== AIM OF THE TASK ==
In the records below, find the line containing "Given: Click the" and transcribe it and every line after it exactly; leave the pictures out.

[[ DATA EXCERPTS open ]]

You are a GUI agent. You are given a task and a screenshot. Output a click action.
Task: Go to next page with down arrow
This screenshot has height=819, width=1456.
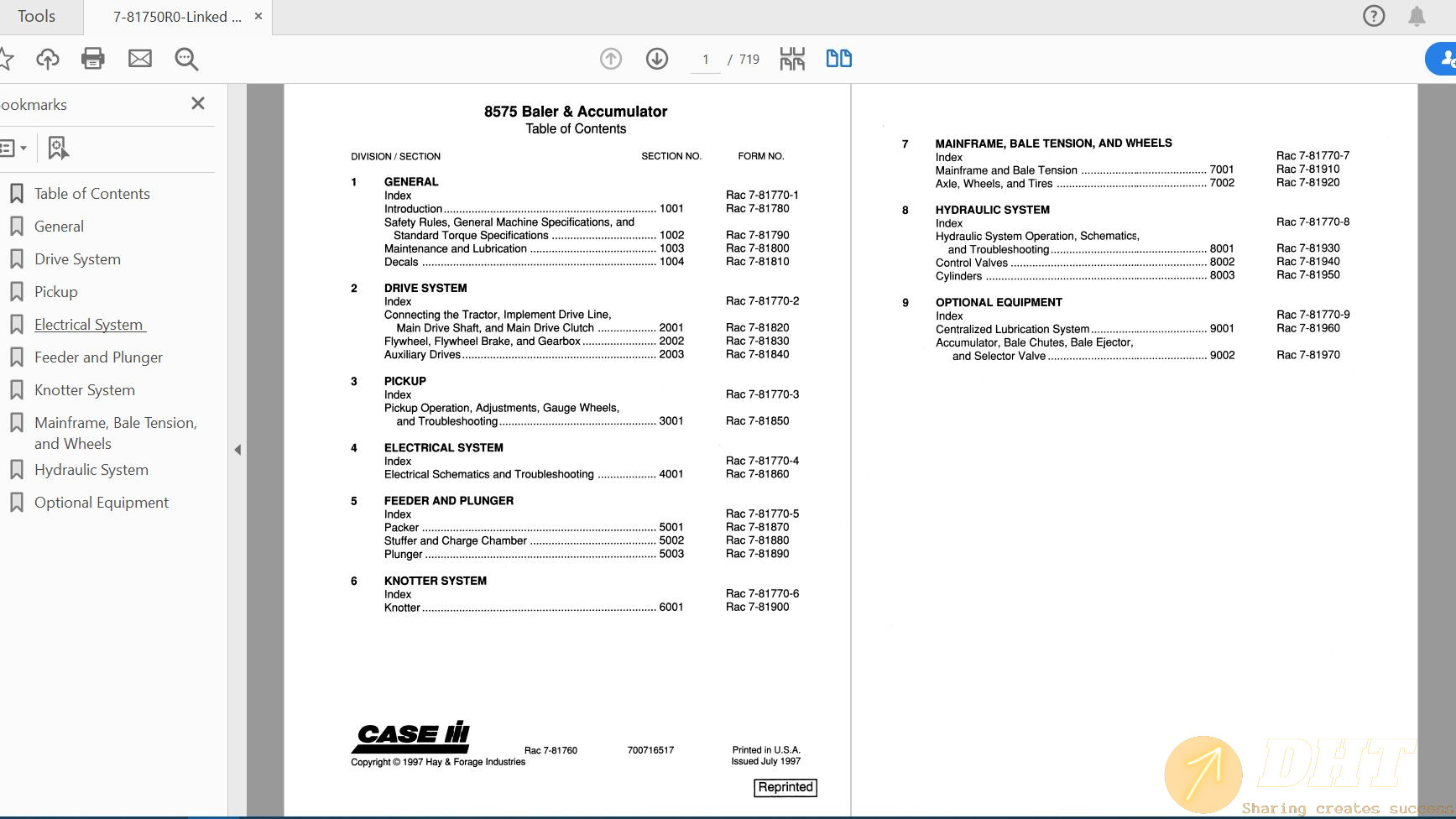[x=657, y=59]
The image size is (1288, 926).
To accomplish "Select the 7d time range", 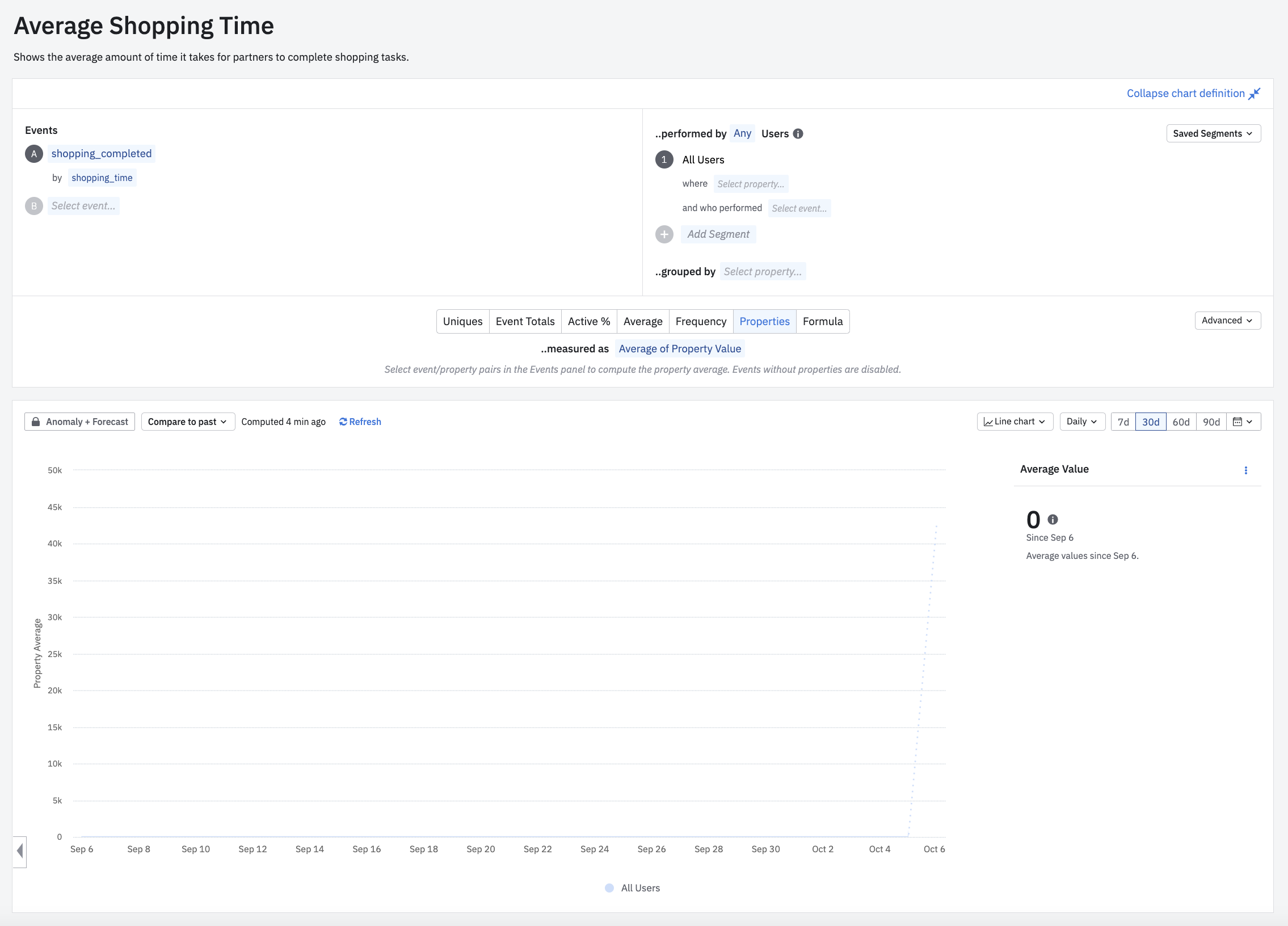I will point(1123,422).
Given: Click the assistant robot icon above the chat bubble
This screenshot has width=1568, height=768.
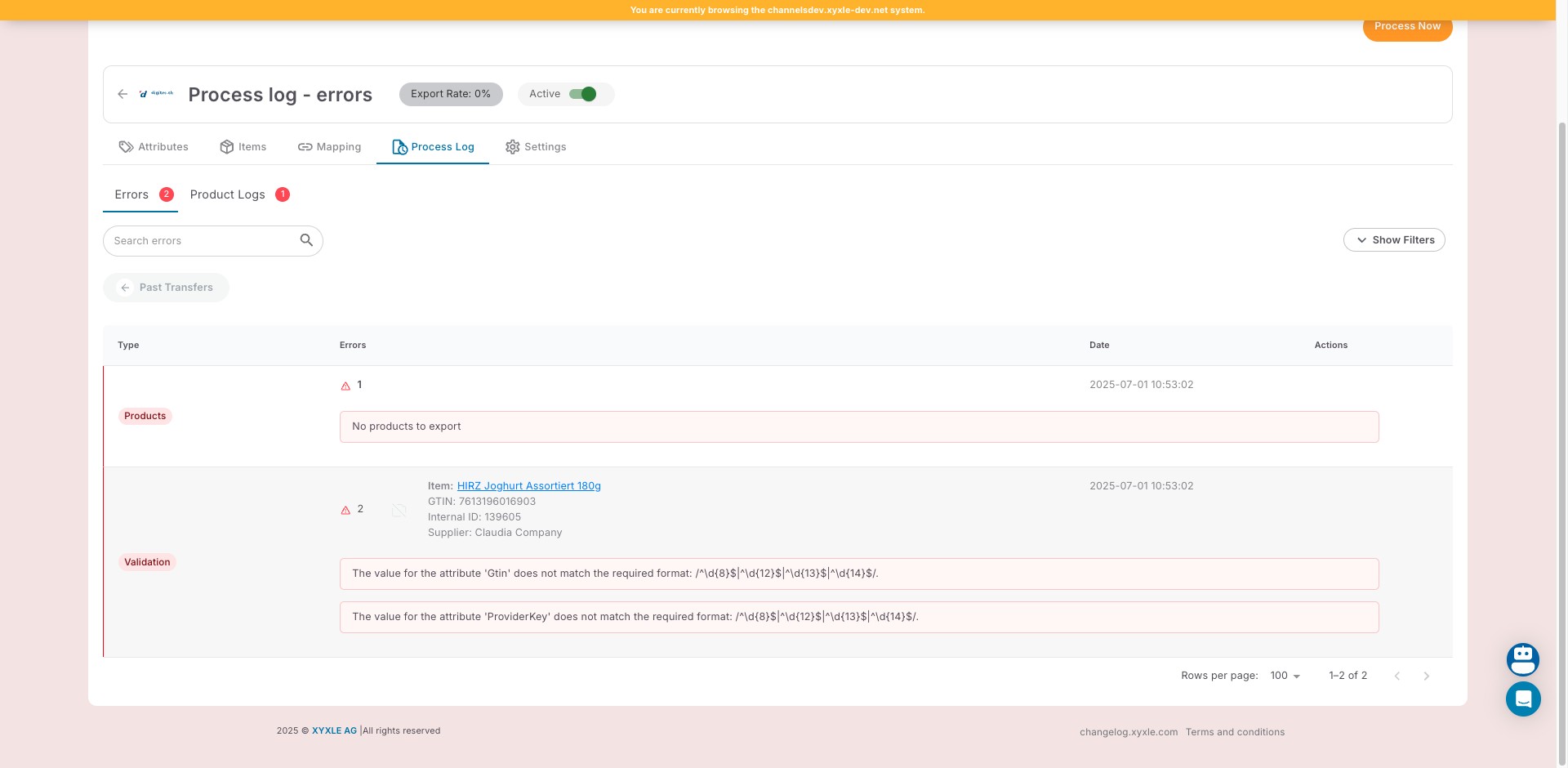Looking at the screenshot, I should (1522, 659).
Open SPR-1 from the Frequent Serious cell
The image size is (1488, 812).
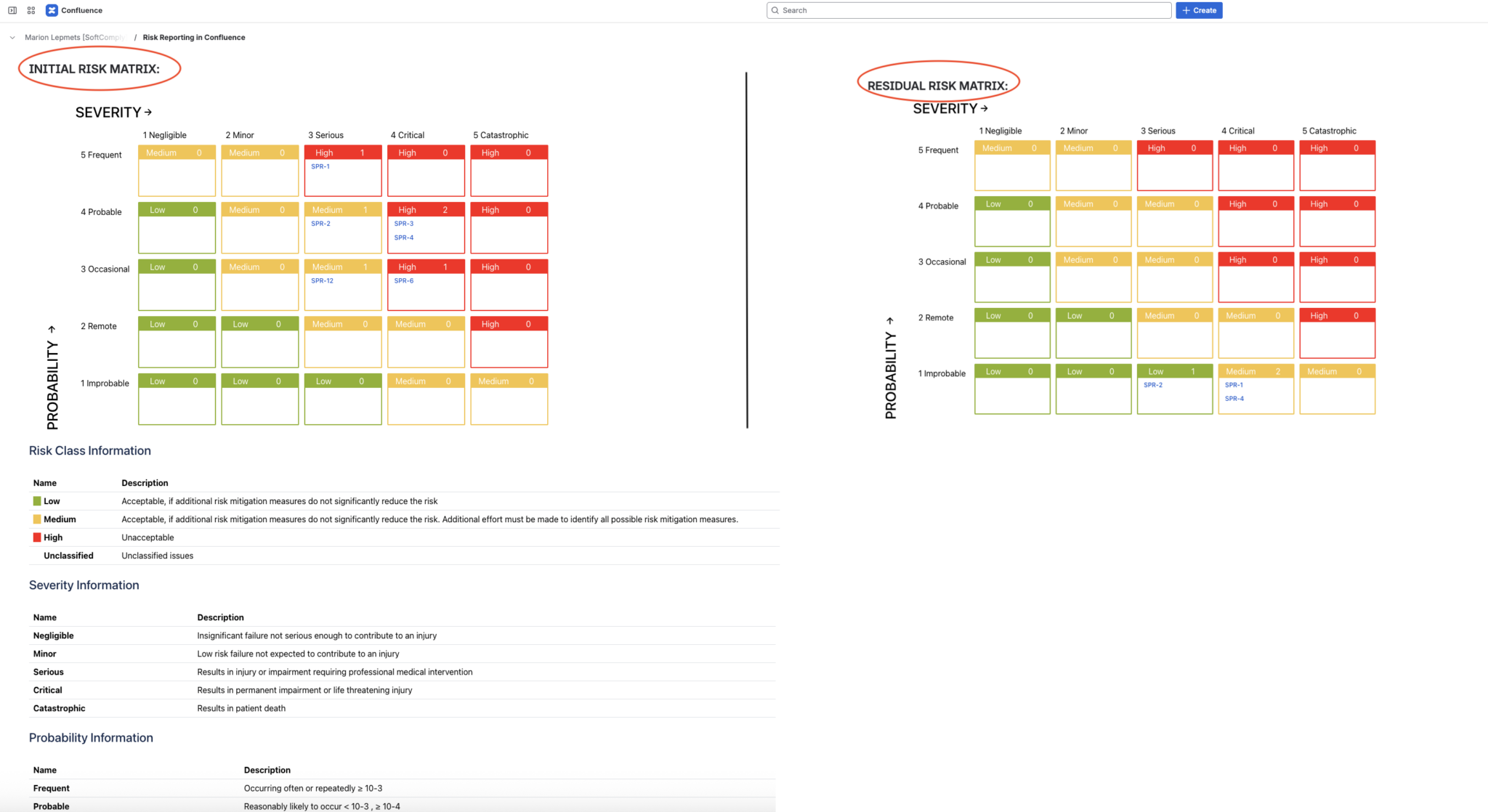coord(320,166)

[[ DATA EXCERPTS closed ]]

== SOLUTION FOR THIS PROBLEM ==
Given: Click the assistant robot icon above the chat bubble
This screenshot has width=1568, height=768.
Looking at the screenshot, I should (1522, 659).
Open SPR-1 from the Frequent Serious cell
The image size is (1488, 812).
coord(320,166)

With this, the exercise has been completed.